┌─ Data shown

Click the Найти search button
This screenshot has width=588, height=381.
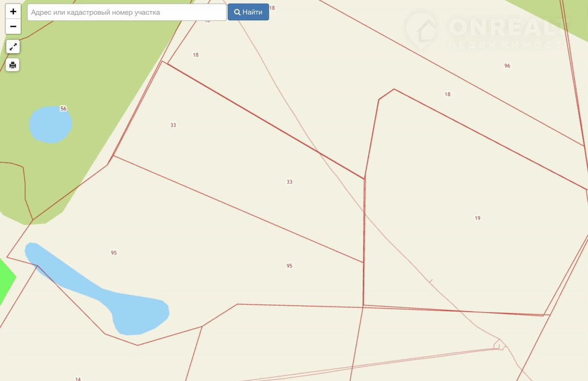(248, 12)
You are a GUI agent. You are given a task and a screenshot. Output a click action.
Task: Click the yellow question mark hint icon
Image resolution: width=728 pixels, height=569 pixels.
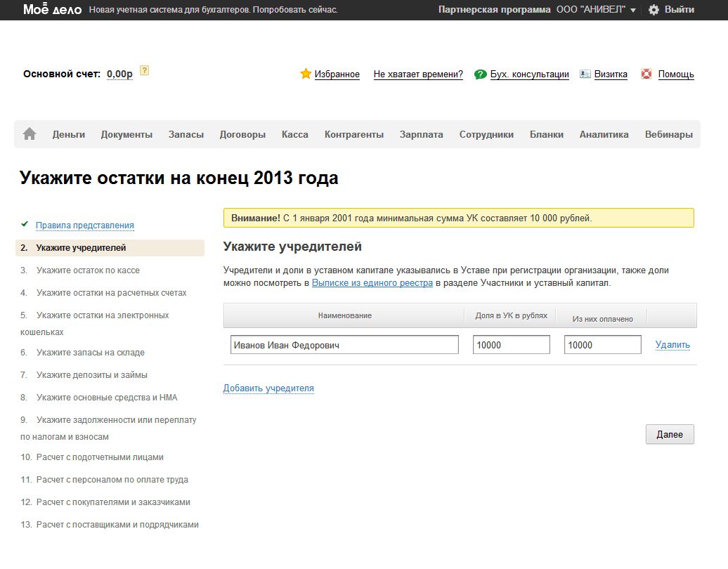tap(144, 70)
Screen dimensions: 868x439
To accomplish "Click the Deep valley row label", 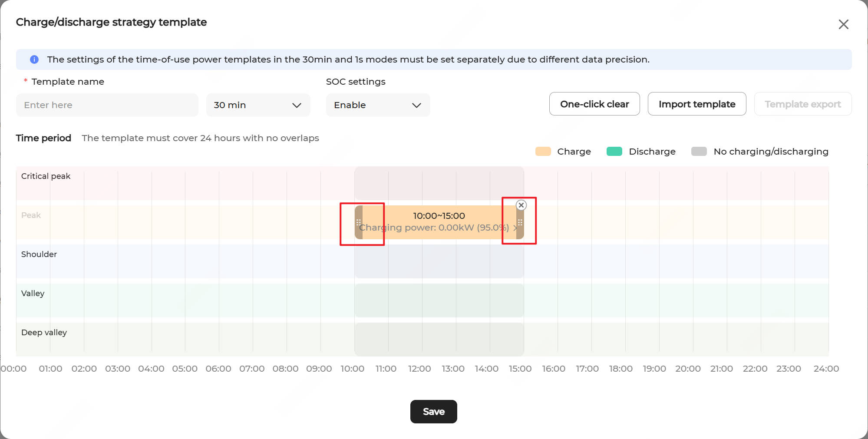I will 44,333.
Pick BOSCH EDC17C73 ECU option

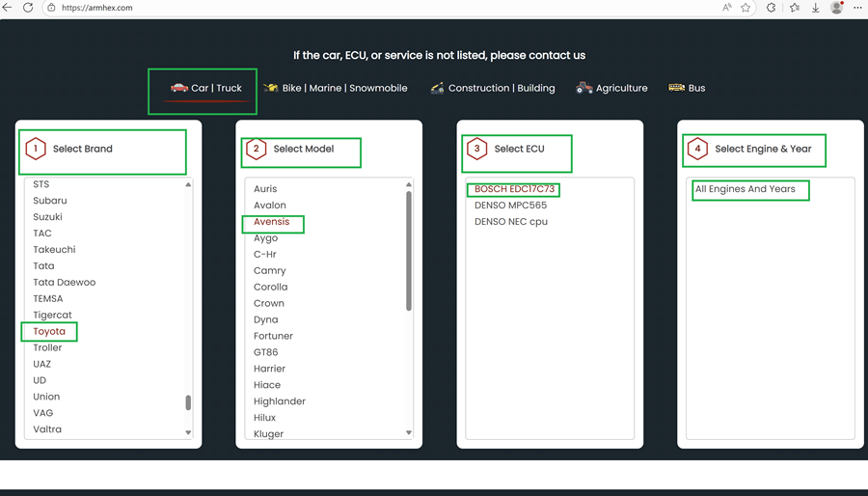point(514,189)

└─
┌─ Data shown

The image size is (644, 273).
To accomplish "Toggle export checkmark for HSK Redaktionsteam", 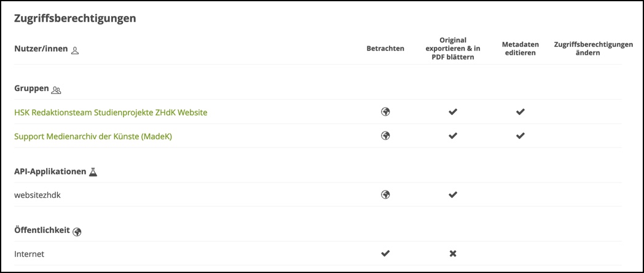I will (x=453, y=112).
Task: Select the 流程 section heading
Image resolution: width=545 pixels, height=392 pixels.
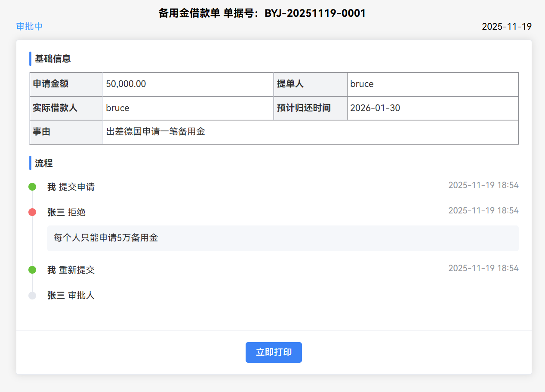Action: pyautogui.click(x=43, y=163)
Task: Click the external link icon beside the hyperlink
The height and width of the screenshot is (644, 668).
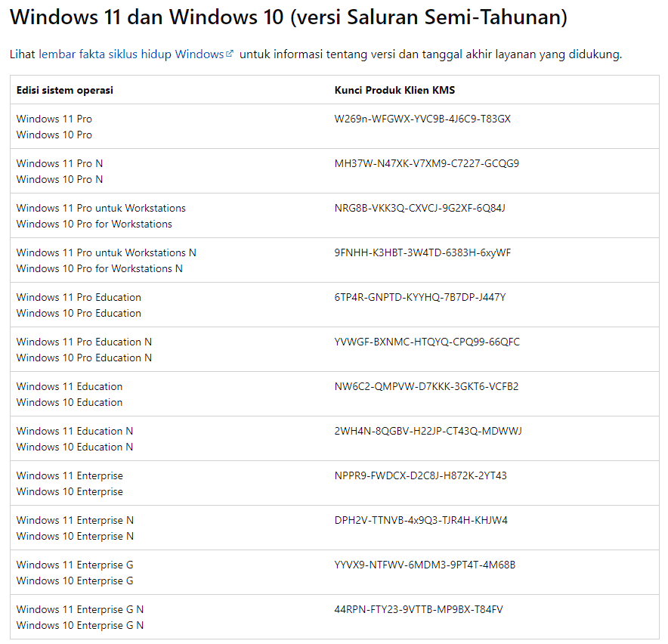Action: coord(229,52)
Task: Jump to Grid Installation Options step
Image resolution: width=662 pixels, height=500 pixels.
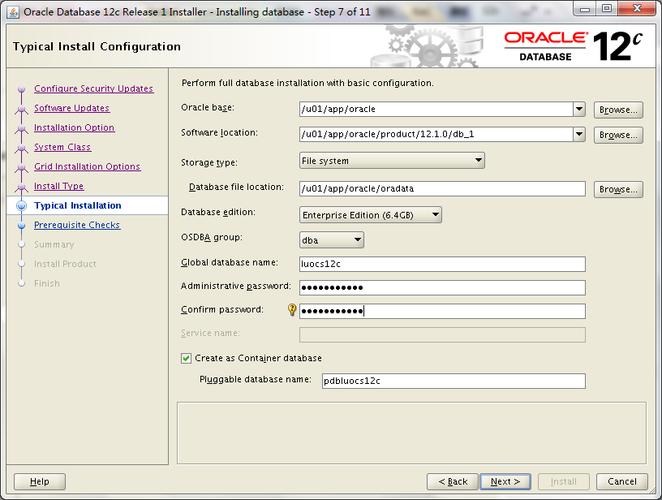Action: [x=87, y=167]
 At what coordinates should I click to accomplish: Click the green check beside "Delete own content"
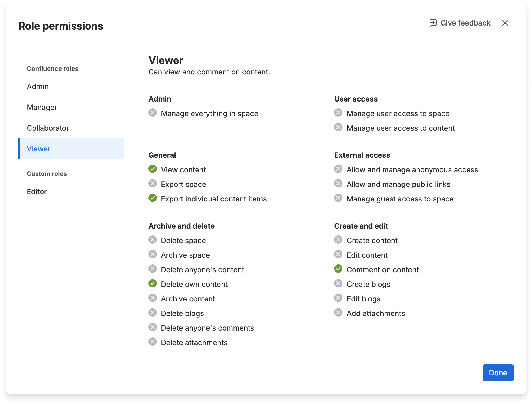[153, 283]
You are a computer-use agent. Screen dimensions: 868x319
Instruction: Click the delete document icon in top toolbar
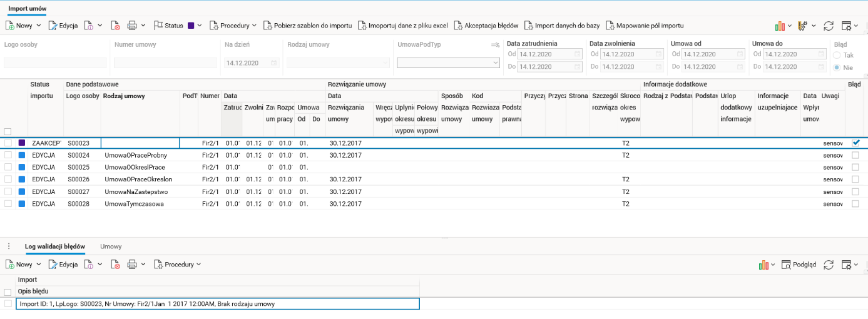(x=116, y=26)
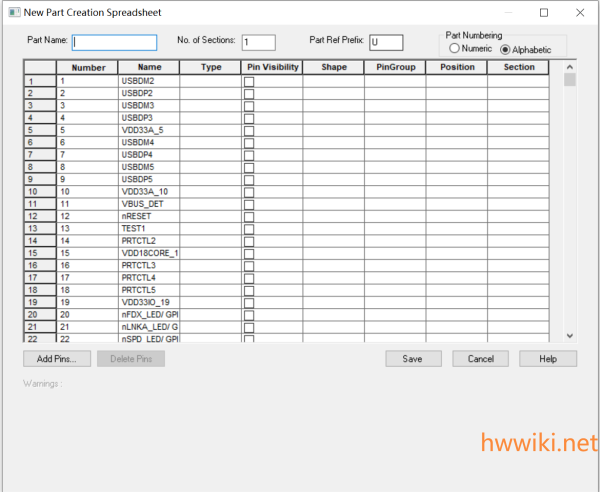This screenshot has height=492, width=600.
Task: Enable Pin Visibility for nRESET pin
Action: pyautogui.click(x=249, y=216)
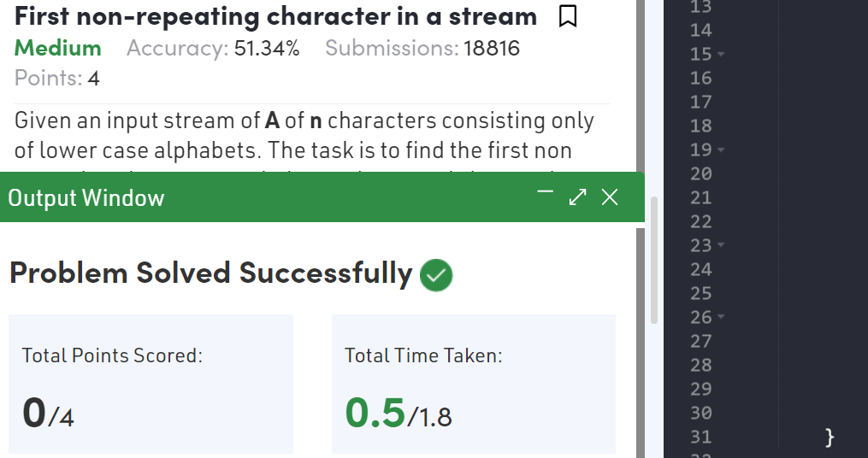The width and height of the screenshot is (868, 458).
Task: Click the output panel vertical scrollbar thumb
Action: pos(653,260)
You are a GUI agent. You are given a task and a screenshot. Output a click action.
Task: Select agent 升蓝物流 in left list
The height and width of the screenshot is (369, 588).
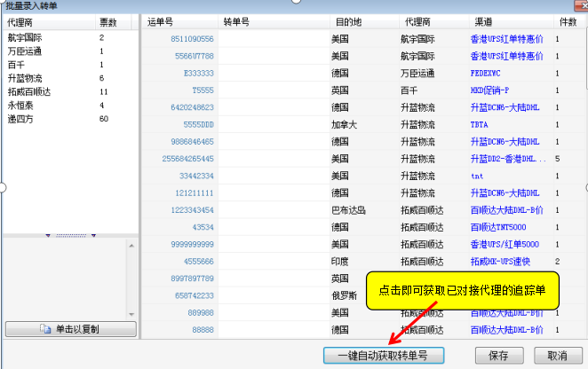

└─
┌─ Data shown

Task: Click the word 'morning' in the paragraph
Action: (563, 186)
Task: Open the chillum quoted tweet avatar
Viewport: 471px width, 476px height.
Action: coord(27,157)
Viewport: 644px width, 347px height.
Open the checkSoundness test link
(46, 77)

└─

*Task directions*: Give again the stretch of the entries above that begins at the line with "You are a computer-use" and ends at the line with "The height and width of the screenshot is (369, 588).", word for word, with no pictures.

*Task response*:
You are a computer-use agent. Screen dimensions: 868x319
Instruction: Click the delete document icon in top toolbar
(x=116, y=26)
This screenshot has height=492, width=600.
Task: Enable Pin Visibility for nRESET pin
Action: pyautogui.click(x=249, y=216)
The width and height of the screenshot is (868, 458).
Task: Click the output panel vertical scrollbar thumb
Action: pos(653,260)
You are a GUI agent. You are given a task and a screenshot. Output a click action.
Task: Select agent 升蓝物流 in left list
The height and width of the screenshot is (369, 588).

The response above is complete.